» **EXERCISES TO COMPLETE**:
**A.** Decide whether each statement below agrees with the conviction report, answering yes or no and quoting the exact words of the report that settle it. (i) The jury spent more than an hour reaching its verdict. (ii) Johnson was the only person in the middle row of the vehicle. (iii) Both plastic bags of white powder from Johnson's pockets held cocaine.
**B.** Extend the conviction report past its last sentence with the next few paragraphs.

» **EXTRACT**:
=====

Champaign man convicted of being armed habitual criminal

Chicago
By Chicago 5 Min Read

URBANA — A Champaign County jury took less than an hour Wednesday to convict a Champaign man of being an armed drug dealer.

Jermaine Johnson, 32, who last lived in the 900 block of Oakcrest Drive, faces up to 30 years in prison when Judge Roger Webber sentences him on Nov. 30 for being an armed habitual criminal and for possession with intent to deliver cocaine.

Both charges stemmed from his arrest Feb. 1, 2020, in a vehicle that a Champaign police officer stopped about 10:45 p.m. because it had run a stop sign at the intersection of Centennial and Sangamon drives.

Then-Champaign police Officer James Hobson, now a state trooper, testified Tuesday that despite putting on his lights to effect a stop, the driver of the Dodge Durango kept going for a few blocks before eventually stopping in the 2900 block of Maplewood Drive.

Hobson said that even as he followed the Durango, and as he approached it when it stopped, he smelled the strong odor of cannabis coming from it and decided he would search the vehicle. Finding five people in it, he called for more officers to help him. Johnson was alone in the middle row of the vehicle. There were two people in front of him and two behind him.

Hobson said he was searching Johnson when Sgt. Justin Prosser found a loaded revolver on the floor behind the front passenger seat to the right of where Johnson had been sitting.

In Johnson’s pockets, Hobson found two plastic bags that contained white powder, a wad of cash, two cellphones and empty plastic bags.

A former member of the Champaign County Street Crimes Task Force, Hobson said it is common for drug dealers to carry two phones — one for personal use and a second burner phone to communicate with customers — and to have plastic bags on them. Johnson did not have any paraphernalia on him to smoke or ingest the cocaine, the officer testified.

Later testimony from an Illinois State Crime lab analyst was that one of the bags contained about 3.7 grams of cocaine while the other contained a powder that did not contain a controlled substance.

Hobson said he swabbed the gun for DNA and took DNA samples for comparison from each of the people in the Durango. Another state crime lab analyst concluded that the major contributor to DNA found on the gun handle was Johnson, while the other four people were not contributors.

=====

» **DATA EXCERPTS**:
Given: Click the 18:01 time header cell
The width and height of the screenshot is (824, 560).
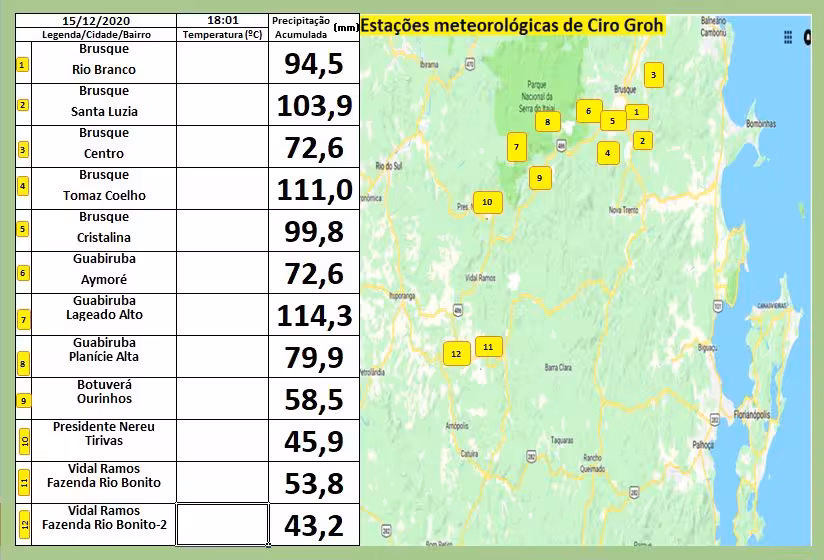Looking at the screenshot, I should (222, 20).
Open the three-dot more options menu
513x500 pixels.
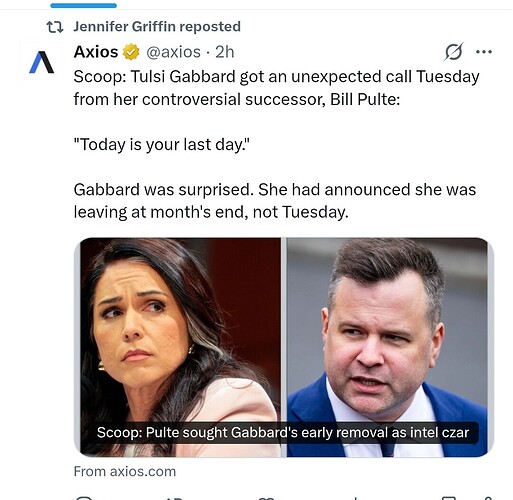(484, 52)
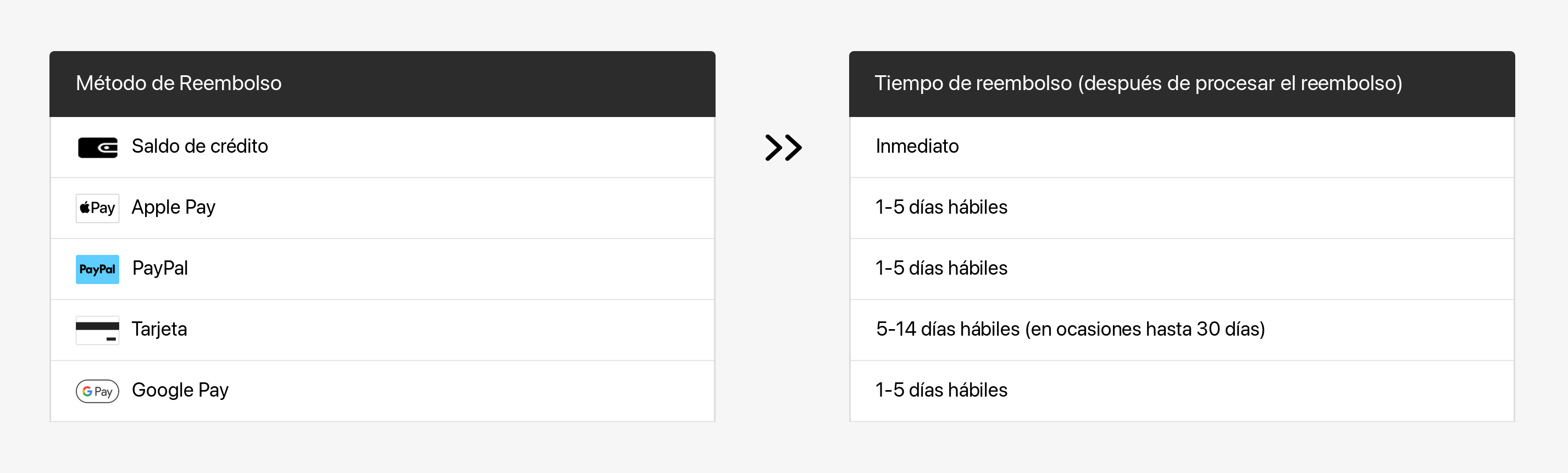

=====

» **ANSWERS**:
**A.**
(i) No: "took less than an hour Wednesday to convict"
(ii) Yes: "Johnson was alone in the middle row of the vehicle."
(iii) No: "the other contained a powder that did not contain a controlled substance"

**B.**
“There’s no way that’s not his gun,” argued Assistant State’s Attorney Scott Larson, pointing to the DNA analyst’s conclusion that the chances were 1 in 1 nonillion (a one followed by 30 zeros) that the DNA came from someone other than Johnson.

Johnson admitted to Hobson that he was eating the cannabis the officer smelled to get rid of it when he realized the officer was behind them and that the white powder in his pocket was cocaine. But he denied knowledge of the gun, giving what Larson called “defensive answers” about the weapon.

“He possesses a gun because he’s in the business of selling drugs. It’s inherently dangerous. This is a fully loaded gun, ready to go,” said Larson.

Larson said the empty plastic bags, the two cellphones, the lack of drug paraphernalia, the cocaine in one bag and the cutting agent in another, and the wad of cash were overwhelming evidence.

“It all points in one direction: Dealer,” said Larson.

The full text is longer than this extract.